[Records from a data collection]
━━━

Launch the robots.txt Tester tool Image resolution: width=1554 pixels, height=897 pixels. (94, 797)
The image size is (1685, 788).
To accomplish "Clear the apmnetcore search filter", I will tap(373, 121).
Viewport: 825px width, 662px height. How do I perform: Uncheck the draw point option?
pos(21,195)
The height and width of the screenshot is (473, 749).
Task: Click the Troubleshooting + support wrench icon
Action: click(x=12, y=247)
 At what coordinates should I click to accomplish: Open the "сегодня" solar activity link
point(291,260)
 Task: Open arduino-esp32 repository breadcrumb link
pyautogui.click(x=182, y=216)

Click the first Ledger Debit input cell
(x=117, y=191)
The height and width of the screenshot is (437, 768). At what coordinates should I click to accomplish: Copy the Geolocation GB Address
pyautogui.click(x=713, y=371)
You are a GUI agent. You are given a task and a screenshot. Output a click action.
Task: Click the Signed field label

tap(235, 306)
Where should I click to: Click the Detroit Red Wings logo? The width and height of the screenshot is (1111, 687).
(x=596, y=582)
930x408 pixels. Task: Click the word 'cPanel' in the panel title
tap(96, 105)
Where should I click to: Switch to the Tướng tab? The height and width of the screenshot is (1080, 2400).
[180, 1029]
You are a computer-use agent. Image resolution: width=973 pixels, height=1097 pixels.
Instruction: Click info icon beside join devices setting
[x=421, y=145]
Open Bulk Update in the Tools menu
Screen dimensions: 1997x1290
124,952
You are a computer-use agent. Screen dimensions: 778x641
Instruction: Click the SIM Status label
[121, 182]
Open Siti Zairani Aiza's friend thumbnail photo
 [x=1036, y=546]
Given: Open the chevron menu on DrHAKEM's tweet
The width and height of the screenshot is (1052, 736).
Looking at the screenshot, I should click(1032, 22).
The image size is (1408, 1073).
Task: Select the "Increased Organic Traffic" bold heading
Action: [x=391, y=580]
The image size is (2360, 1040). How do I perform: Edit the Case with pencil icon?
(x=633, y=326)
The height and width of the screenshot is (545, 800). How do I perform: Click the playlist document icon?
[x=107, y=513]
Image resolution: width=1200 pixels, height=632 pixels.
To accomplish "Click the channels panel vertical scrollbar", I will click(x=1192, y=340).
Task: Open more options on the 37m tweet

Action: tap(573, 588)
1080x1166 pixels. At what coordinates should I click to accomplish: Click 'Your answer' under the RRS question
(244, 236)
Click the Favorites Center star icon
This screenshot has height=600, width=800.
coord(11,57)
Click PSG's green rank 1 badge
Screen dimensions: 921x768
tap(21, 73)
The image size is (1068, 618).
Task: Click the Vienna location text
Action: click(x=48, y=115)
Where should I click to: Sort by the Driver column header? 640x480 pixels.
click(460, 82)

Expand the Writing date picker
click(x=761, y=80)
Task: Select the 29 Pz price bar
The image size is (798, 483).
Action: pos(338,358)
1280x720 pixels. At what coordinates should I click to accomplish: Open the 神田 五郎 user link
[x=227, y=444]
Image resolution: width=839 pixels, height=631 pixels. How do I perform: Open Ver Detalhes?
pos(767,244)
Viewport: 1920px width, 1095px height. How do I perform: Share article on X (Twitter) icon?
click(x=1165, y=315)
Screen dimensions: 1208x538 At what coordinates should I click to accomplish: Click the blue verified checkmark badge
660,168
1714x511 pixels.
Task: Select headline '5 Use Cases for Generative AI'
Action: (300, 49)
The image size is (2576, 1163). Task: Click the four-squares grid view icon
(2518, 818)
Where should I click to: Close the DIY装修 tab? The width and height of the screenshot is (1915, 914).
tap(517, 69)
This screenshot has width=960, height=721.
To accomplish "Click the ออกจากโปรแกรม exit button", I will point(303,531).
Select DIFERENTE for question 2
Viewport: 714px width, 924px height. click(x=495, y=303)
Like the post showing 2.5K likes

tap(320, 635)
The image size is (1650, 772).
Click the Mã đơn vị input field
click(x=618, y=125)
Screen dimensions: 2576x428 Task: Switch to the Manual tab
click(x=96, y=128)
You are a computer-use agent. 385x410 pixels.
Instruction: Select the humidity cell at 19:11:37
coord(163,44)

━━━

_GOAL_. Extract every line of the material above and reproduce each one without any change.

_RESULT FOR THIS TASK_.
Launch the robots.txt Tester tool Image resolution: width=1554 pixels, height=897 pixels. (94, 797)
The image size is (1685, 788).
To accomplish "Clear the apmnetcore search filter", I will tap(373, 121).
Viewport: 825px width, 662px height. How do I perform: Uncheck the draw point option?
pos(21,195)
The height and width of the screenshot is (473, 749).
Task: Click the Troubleshooting + support wrench icon
Action: click(x=12, y=247)
 At what coordinates should I click to accomplish: Open the "сегодня" solar activity link
point(291,260)
 Task: Open arduino-esp32 repository breadcrumb link
pyautogui.click(x=182, y=216)

Click the first Ledger Debit input cell
(x=117, y=191)
The height and width of the screenshot is (437, 768). At what coordinates should I click to accomplish: Copy the Geolocation GB Address
pyautogui.click(x=713, y=371)
You are a GUI agent. You are given a task and a screenshot. Output a click action.
Task: Click the Signed field label

tap(235, 306)
Where should I click to: Click the Detroit Red Wings logo? The width and height of the screenshot is (1111, 687).
(x=596, y=582)
930x408 pixels. Task: Click the word 'cPanel' in the panel title
tap(96, 105)
Where should I click to: Switch to the Tướng tab? The height and width of the screenshot is (1080, 2400).
[180, 1029]
You are a computer-use agent. Image resolution: width=973 pixels, height=1097 pixels.
Instruction: Click info icon beside join devices setting
[x=421, y=145]
Open Bulk Update in the Tools menu
Screen dimensions: 1997x1290
124,952
You are a computer-use agent. Screen dimensions: 778x641
Instruction: Click the SIM Status label
[121, 182]
Open Siti Zairani Aiza's friend thumbnail photo
 [x=1036, y=546]
Given: Open the chevron menu on DrHAKEM's tweet
The width and height of the screenshot is (1052, 736).
Looking at the screenshot, I should click(1032, 22).
The image size is (1408, 1073).
Task: Select the "Increased Organic Traffic" bold heading
Action: [x=391, y=580]
The image size is (2360, 1040). How do I perform: Edit the Case with pencil icon?
(x=633, y=326)
The height and width of the screenshot is (545, 800). How do I perform: Click the playlist document icon?
[x=107, y=513]
Image resolution: width=1200 pixels, height=632 pixels.
To accomplish "Click the channels panel vertical scrollbar", I will click(x=1192, y=340).
Task: Open more options on the 37m tweet

Action: tap(573, 588)
1080x1166 pixels. At what coordinates should I click to accomplish: Click 'Your answer' under the RRS question
(244, 236)
Click the Favorites Center star icon
This screenshot has height=600, width=800.
coord(11,57)
Click PSG's green rank 1 badge
Screen dimensions: 921x768
tap(21, 73)
The image size is (1068, 618).
Task: Click the Vienna location text
Action: click(x=48, y=115)
Where should I click to: Sort by the Driver column header? 640x480 pixels.
click(460, 82)

Expand the Writing date picker
click(x=761, y=80)
Task: Select the 29 Pz price bar
The image size is (798, 483).
Action: pos(338,358)
1280x720 pixels. At what coordinates should I click to accomplish: Open the 神田 五郎 user link
[x=227, y=444]
Image resolution: width=839 pixels, height=631 pixels. How do I perform: Open Ver Detalhes?
pos(767,244)
Viewport: 1920px width, 1095px height. How do I perform: Share article on X (Twitter) icon?
click(x=1165, y=315)
Screen dimensions: 1208x538 At what coordinates should I click to accomplish: Click the blue verified checkmark badge
660,168
1714x511 pixels.
Task: Select headline '5 Use Cases for Generative AI'
Action: (300, 49)
The image size is (2576, 1163). Task: Click the four-squares grid view icon
(2518, 818)
Where should I click to: Close the DIY装修 tab? The width and height of the screenshot is (1915, 914).
tap(517, 69)
This screenshot has width=960, height=721.
To accomplish "Click the ออกจากโปรแกรม exit button", I will point(303,531).
Select DIFERENTE for question 2
Viewport: 714px width, 924px height. click(x=495, y=303)
Like the post showing 2.5K likes

tap(320, 635)
The image size is (1650, 772).
Click the Mã đơn vị input field
click(x=618, y=125)
Screen dimensions: 2576x428 Task: Switch to the Manual tab
click(x=96, y=128)
You are a computer-use agent. 385x410 pixels.
Instruction: Select the humidity cell at 19:11:37
coord(163,44)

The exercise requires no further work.